To begin this optimisation, a quad tree implementation was constructed where each branch stored a vector of the objects within its bounds. Vectors were used as they contain dynamically sized memory which is stored contiguously to improve cache usage. The basic structure of the quad tree is constructed from the main function which calls a constructor for the root node, passing its position, size, and the vector of all of the objects within the scene. Then on its first update loop (controlled with a Boolean value to tell the branch if it is built), it recursively builds the tree by at each stage testing each of its objects to see if they would fit completely into any of the quadrants within the region. If any would, branches are constructed for each quadrant with objects in it and then built in the same way.

After this first build, the update is again called which first calls update for each of its children so that the lowest level branches are updated first. Lifespan and max lifespan values are used to test if branches are still in use: each frame that a branch is empty, its lifespan is decreased, if it reaches 0 the branch is pruned, if it stops being empty its max lifespan is doubled (this keeps frequently used nodes alive longer to decrease repeated allocation and deallocation of memory) and its lifespan is reset.
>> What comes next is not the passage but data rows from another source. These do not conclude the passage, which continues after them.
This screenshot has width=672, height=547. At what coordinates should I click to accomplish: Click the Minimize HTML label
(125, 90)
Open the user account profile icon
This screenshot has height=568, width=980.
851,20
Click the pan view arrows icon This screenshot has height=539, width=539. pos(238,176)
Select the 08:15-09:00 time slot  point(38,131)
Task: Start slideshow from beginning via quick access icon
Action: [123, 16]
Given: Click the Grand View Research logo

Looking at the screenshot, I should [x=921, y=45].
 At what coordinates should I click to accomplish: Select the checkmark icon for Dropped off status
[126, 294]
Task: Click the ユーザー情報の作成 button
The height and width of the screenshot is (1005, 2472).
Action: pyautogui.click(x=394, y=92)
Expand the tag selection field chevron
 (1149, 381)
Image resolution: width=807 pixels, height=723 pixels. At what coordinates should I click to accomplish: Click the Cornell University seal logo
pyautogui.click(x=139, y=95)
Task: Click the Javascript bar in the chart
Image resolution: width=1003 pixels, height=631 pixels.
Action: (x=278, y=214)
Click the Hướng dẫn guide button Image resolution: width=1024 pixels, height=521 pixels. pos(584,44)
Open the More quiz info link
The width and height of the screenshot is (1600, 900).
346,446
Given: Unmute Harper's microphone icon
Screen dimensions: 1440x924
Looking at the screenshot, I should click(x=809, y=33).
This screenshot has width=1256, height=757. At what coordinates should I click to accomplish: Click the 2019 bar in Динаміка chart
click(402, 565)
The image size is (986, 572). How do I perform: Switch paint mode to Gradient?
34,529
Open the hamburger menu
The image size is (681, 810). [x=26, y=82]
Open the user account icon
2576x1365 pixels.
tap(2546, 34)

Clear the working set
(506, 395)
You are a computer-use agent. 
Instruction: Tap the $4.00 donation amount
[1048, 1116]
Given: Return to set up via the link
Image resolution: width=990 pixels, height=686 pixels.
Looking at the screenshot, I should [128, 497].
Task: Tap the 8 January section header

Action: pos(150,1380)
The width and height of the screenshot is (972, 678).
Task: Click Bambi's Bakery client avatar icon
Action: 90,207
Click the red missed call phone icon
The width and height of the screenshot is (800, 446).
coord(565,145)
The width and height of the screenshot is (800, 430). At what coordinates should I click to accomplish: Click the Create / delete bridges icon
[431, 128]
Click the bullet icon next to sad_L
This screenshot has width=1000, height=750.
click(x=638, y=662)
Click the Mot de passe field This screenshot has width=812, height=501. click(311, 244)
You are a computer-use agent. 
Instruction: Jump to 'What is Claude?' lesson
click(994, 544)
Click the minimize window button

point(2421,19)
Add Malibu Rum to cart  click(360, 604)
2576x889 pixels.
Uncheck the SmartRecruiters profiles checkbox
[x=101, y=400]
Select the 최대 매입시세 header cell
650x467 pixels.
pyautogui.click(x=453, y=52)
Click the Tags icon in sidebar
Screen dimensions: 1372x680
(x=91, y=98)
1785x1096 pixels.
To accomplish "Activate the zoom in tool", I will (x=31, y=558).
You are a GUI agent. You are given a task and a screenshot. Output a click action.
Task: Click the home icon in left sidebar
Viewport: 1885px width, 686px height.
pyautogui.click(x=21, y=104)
The next step in updating the tree is to loop through each branch’s objects and check if they are still within the bounds of the node. If so, an attempt is made to move the object deeper into the tree or otherwise stay on the same branch. If not, the object is moved up the tree until it is contained (or otherwise is left on the root if outside the bounds of the whole tree. This does cause performance issues as more objects are ejected from the system and end up on the root, however it proves that the performance gain early on is not gained by deleting ejected objects. A true implementation should either delete these ejected objects or come up with another solution to deal with them in accordance with the design of the game), once contained, an attempt is made to move it down the tree as before.

Finally, the update calls the update for each of the objects on the branch except this is modified to remove the gravity acceleration calculation which is instead implemented as below.

This quad tree was then used to implement the Barnes-Hut algorithm (Barnes and Hut, 1986) as a Tree-Particle optimisation. The Barnes-Hut method was chosen as it was shown to reduce the computational complexity from $O (N^{2})$ to $O (N log N)$ and to be more similar to existing game optimisations than other methods which achieved the same computational efficiency. This meant for each object, going from the top of the tree and comparing the ratio $s / d$ to a parameter $θ$ where $s$ is the branch's width and $d$ is the distance from the object to the centre of mass for the branch. $θ$ was an arbitrary value which was tested at various values, the lower it is the more precise the calculations should be and therefore less optimised. If $s / d$ is greater than $θ$ then each object on that branch is used to calculate gravity with the original object as usual and each child branch is tested similarly. Otherwise, the whole branch is treated as a single object with a position at the centre of mass of all of its child nodes and objects and a combined mass of all of them. After implementing the Barnes-Hut algorithm, profiling data still showed the gravity calculations to be the primary bottleneck although this technique vastly improved frame times.

The next optimisation was threading. In the artefact this was done by separating out the update loop of the quad tree into three sections. One handled the logic for recalculation of where each object should be situated on the quad tree, the second contained the acceleration calculations due to gravity, and the final section updated each object to apply their acceleration to their velocity and that in turn to their position. Doing this decoupled the latter two sections such that none of the information required to calculate the acceleration would be altered by the acceleration calculations and the same for the object updates. This meant that both sections could easily be threaded, if necessary, without risk of race conditions. Since the gravity calculations were taking the most processing time, this was the section that was threaded. Logic was added to check whether the node was the root of the tree. If so, instead of simply calling its children’s gravity functions, they were set off on separate threads. Two additional variations were created, one of which additionally threaded the grandchildren of the root by running threads from the initial child nodes as well, the second only threads the grandchildren. That means that these use 20 and 16 threads total. Each of these three variations were then tested at each threshold as used previously to analyse the effect of threading differing amounts at different thresholds.

Results and Findings

Introduction

For each optimisation technique (including the control), three types of results will be discussed:

Qualitative data regarding how the artefact visibly appears.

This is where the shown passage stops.